# SUPPLIED INFORMATION
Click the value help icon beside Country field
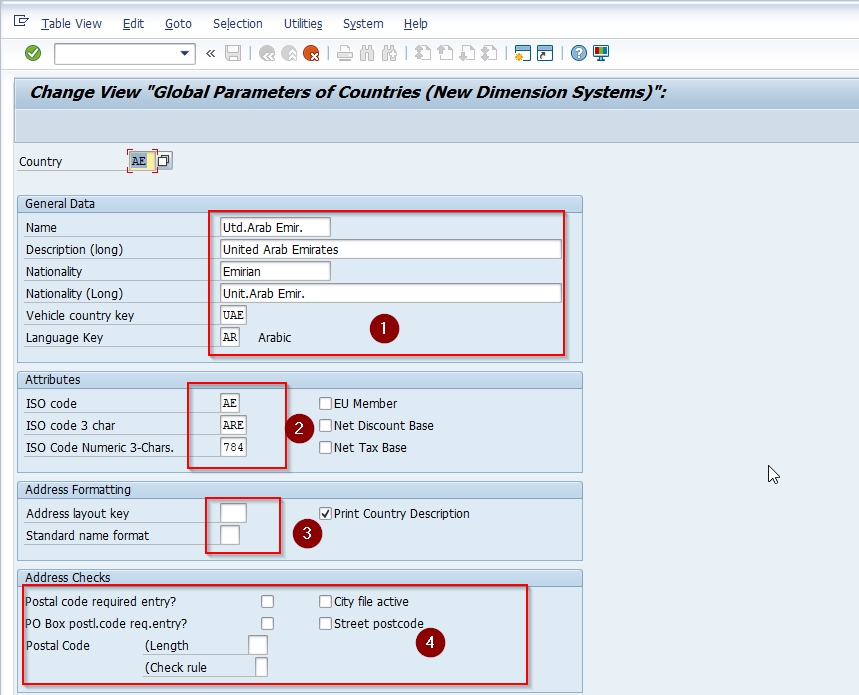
...
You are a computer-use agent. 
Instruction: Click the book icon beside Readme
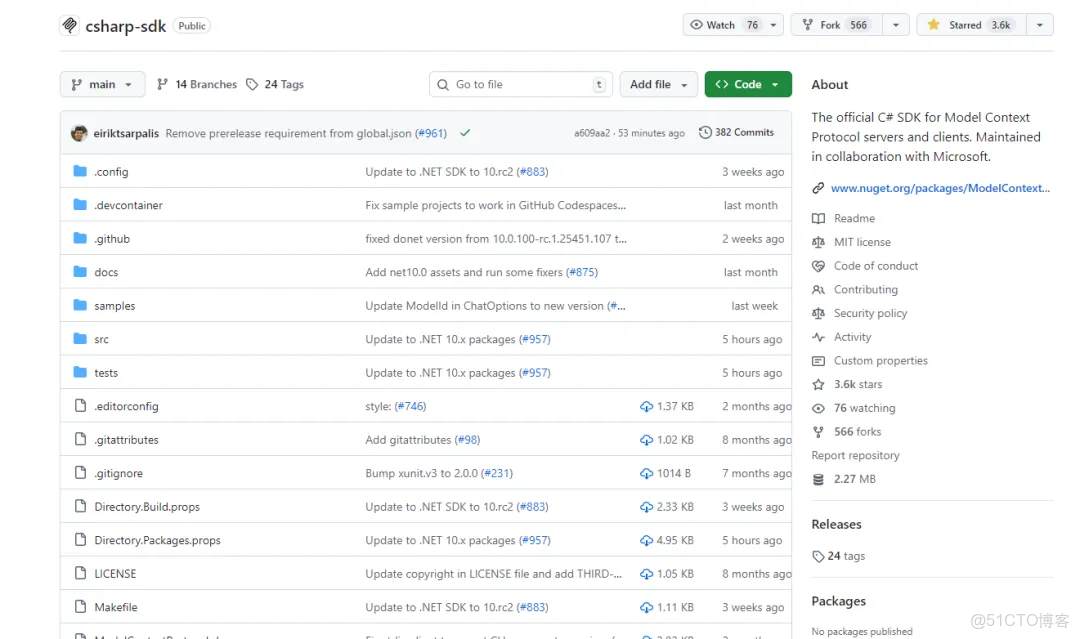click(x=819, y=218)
---
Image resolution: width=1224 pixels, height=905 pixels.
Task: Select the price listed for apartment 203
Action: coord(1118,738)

# EXERCISE DETAILS
Filter the items and copy every line that contains the word "beside".

# OUTPUT
Click the value help icon beside Country field
Instruction: Click the book icon beside Readme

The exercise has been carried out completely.